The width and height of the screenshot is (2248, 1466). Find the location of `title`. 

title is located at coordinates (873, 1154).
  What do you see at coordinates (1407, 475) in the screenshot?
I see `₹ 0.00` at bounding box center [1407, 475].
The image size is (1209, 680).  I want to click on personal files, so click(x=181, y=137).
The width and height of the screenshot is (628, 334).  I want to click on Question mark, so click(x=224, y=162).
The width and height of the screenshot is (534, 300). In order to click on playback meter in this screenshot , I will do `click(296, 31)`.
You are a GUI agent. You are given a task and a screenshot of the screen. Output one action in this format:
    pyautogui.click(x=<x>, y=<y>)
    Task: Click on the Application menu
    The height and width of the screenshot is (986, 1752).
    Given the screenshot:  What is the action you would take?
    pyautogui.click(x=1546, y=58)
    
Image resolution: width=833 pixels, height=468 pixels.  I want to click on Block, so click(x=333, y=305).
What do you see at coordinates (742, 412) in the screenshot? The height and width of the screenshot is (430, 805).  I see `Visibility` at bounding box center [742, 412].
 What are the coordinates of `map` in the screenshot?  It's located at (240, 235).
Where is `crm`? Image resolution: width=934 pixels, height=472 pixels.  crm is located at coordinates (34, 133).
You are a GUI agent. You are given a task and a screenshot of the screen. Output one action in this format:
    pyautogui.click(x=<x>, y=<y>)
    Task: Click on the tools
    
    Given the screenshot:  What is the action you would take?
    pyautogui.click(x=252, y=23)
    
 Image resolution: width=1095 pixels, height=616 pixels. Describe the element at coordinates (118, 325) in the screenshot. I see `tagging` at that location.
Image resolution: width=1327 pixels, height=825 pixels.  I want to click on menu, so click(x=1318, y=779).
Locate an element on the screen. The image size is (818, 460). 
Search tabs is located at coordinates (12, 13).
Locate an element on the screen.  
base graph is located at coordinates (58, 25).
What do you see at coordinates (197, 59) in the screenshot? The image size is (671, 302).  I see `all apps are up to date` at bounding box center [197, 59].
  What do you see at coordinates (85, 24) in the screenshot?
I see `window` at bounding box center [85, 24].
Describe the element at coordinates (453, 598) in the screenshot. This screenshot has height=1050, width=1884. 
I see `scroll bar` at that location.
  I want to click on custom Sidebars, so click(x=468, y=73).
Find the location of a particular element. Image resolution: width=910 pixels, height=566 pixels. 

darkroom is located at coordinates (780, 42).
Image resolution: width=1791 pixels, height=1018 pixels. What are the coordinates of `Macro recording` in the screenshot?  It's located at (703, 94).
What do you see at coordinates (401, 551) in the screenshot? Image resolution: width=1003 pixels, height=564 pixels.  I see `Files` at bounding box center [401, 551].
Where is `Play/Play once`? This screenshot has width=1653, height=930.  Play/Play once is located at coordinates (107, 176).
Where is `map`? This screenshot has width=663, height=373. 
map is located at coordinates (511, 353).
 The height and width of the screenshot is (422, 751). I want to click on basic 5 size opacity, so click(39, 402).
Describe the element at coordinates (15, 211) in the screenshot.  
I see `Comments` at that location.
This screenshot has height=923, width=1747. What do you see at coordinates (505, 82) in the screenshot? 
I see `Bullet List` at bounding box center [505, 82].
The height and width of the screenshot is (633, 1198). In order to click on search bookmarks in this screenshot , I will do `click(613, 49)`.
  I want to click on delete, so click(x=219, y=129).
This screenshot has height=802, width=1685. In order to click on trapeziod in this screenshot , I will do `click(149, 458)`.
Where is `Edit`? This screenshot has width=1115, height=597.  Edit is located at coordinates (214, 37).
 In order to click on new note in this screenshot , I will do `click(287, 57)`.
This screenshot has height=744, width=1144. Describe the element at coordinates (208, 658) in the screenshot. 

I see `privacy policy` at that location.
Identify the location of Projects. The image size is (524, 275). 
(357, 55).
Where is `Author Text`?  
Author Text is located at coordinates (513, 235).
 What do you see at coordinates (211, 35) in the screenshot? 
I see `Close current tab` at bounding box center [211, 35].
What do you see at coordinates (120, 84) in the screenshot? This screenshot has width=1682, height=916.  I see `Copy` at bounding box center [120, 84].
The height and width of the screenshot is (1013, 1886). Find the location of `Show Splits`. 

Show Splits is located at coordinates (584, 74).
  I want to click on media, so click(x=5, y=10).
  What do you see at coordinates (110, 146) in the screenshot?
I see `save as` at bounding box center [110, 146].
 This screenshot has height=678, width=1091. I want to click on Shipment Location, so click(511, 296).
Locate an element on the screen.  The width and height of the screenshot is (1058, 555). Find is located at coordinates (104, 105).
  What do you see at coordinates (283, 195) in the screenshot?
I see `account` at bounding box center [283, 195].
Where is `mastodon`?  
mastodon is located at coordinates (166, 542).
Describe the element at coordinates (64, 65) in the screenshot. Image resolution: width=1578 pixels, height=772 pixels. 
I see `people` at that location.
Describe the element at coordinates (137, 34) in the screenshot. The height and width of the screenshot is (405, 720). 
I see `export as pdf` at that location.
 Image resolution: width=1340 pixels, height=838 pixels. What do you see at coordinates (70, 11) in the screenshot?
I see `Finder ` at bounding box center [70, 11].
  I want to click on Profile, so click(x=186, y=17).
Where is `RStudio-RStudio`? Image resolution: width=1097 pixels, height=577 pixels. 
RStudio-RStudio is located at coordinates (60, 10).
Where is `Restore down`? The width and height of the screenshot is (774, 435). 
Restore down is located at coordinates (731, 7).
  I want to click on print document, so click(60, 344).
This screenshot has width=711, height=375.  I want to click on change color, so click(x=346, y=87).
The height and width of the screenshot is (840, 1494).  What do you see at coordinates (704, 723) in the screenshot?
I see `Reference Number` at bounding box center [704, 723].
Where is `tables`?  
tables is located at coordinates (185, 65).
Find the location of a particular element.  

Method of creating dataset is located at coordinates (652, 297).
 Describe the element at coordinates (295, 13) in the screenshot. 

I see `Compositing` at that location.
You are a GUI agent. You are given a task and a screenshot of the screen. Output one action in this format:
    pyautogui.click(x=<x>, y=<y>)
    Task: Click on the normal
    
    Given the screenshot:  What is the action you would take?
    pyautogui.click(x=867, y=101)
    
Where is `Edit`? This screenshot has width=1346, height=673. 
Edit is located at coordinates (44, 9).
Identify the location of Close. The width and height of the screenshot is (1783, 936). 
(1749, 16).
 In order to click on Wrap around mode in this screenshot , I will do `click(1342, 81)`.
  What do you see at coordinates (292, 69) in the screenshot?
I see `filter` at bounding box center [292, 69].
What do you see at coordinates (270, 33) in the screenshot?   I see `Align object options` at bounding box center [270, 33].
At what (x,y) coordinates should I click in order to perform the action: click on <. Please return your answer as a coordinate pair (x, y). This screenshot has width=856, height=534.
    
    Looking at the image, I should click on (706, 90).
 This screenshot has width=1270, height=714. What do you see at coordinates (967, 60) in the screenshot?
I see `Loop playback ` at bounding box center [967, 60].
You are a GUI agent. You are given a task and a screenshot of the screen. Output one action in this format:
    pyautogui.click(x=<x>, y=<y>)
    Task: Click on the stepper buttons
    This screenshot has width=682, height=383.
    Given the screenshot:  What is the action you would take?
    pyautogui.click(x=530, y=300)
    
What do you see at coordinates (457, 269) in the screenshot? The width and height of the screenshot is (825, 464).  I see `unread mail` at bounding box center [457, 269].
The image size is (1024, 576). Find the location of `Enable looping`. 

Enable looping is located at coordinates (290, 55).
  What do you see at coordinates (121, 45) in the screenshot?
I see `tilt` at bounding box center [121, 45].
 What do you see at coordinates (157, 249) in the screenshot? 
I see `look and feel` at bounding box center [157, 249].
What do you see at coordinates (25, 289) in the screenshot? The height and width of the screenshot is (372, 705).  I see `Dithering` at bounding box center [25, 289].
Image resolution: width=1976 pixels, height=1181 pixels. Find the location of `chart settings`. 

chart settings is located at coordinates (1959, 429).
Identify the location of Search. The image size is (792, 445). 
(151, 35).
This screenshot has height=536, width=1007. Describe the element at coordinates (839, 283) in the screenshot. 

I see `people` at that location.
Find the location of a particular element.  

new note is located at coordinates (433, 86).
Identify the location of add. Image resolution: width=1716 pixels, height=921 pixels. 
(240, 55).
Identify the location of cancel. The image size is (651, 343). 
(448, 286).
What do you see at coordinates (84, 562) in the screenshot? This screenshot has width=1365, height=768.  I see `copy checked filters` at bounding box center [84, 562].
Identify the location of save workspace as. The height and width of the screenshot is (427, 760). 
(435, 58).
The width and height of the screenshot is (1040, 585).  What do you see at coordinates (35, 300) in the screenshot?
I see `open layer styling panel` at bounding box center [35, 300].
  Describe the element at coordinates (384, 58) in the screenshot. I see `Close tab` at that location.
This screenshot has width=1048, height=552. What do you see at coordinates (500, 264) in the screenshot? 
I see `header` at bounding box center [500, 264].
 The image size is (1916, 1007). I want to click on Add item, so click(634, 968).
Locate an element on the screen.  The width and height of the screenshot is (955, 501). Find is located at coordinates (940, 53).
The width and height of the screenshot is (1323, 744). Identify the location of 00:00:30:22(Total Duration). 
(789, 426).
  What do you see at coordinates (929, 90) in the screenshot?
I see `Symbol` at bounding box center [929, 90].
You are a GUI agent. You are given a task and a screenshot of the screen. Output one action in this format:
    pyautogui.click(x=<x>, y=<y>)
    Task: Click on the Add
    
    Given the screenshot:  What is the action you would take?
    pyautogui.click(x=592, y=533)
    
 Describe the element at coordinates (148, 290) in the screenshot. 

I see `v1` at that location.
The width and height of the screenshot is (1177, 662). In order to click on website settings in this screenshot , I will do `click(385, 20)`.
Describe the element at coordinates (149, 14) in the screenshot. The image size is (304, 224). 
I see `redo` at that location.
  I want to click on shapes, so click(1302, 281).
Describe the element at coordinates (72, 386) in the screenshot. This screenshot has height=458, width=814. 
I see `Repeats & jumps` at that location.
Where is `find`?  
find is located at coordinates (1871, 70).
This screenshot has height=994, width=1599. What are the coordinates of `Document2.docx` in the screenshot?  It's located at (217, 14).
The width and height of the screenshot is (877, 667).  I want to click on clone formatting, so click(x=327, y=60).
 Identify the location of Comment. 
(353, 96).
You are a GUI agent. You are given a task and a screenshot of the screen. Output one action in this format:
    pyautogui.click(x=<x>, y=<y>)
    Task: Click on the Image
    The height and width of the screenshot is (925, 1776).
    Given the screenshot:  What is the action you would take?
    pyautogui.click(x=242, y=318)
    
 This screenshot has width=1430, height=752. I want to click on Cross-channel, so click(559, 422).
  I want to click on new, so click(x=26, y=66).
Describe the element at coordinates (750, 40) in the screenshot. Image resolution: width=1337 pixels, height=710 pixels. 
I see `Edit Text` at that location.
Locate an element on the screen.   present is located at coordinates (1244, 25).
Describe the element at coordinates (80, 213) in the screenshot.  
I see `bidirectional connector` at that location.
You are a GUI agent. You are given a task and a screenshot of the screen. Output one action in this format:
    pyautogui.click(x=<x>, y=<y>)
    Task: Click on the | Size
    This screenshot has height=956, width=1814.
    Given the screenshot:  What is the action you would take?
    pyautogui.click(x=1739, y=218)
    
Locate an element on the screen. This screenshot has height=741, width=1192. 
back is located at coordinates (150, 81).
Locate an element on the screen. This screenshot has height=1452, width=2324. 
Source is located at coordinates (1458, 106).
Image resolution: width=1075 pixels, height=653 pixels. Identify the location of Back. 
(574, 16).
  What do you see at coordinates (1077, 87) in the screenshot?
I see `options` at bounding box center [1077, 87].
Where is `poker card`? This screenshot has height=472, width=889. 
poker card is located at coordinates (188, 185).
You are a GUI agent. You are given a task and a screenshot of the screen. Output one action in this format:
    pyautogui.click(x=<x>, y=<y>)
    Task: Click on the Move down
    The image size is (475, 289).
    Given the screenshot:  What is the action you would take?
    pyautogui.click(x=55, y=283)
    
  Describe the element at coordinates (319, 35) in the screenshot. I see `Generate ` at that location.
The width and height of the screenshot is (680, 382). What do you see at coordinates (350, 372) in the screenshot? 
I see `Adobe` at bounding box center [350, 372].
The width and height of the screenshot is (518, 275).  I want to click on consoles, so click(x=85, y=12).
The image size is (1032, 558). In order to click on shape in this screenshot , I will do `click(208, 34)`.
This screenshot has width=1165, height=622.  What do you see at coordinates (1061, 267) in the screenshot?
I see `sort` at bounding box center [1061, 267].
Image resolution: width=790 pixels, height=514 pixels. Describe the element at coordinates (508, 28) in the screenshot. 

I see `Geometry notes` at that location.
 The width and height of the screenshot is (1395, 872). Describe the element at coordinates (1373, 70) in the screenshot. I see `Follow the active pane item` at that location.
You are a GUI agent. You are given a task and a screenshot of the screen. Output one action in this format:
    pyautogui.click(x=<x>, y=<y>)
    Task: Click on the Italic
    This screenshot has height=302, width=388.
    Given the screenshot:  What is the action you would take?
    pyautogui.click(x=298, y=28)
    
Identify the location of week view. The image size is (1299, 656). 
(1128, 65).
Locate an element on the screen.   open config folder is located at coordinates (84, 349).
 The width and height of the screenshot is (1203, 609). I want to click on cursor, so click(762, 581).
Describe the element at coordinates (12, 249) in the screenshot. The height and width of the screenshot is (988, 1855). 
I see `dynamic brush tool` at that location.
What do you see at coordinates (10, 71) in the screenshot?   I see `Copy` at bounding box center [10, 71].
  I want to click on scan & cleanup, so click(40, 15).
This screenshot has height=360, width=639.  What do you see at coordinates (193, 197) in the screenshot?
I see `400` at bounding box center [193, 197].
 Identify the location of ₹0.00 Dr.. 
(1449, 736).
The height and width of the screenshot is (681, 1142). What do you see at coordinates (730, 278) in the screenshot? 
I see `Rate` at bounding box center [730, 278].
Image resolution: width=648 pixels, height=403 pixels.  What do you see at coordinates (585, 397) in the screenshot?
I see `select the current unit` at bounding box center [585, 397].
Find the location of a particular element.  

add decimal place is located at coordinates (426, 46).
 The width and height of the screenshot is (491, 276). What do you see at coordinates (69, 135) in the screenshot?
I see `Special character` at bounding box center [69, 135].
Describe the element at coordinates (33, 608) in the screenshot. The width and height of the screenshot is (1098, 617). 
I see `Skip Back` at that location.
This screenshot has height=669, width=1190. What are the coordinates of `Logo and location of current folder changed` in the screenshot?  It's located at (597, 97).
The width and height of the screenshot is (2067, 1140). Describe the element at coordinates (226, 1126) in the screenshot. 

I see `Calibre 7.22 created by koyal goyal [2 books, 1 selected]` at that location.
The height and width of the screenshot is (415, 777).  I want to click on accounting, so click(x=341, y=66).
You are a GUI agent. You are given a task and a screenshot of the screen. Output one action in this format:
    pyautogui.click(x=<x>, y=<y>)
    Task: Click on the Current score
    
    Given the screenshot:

Task description: Render every line from the one containing "Describe the element at coordinates (148, 290)" down to the one containing "The width and height of the screenshot is (1177, 662).", both included, as a Markdown table with columns No. and Line, one table row per line and blank lines omitted.

Result of this exercise:
| No. | Line |
|---|---|
| 1 |  Describe the element at coordinates (148, 290) in the screenshot.  |
| 2 | I see `v1` at that location. |
| 3 | The width and height of the screenshot is (1177, 662). In order to click on website settings in this screenshot , I will do `click(385, 20)`. |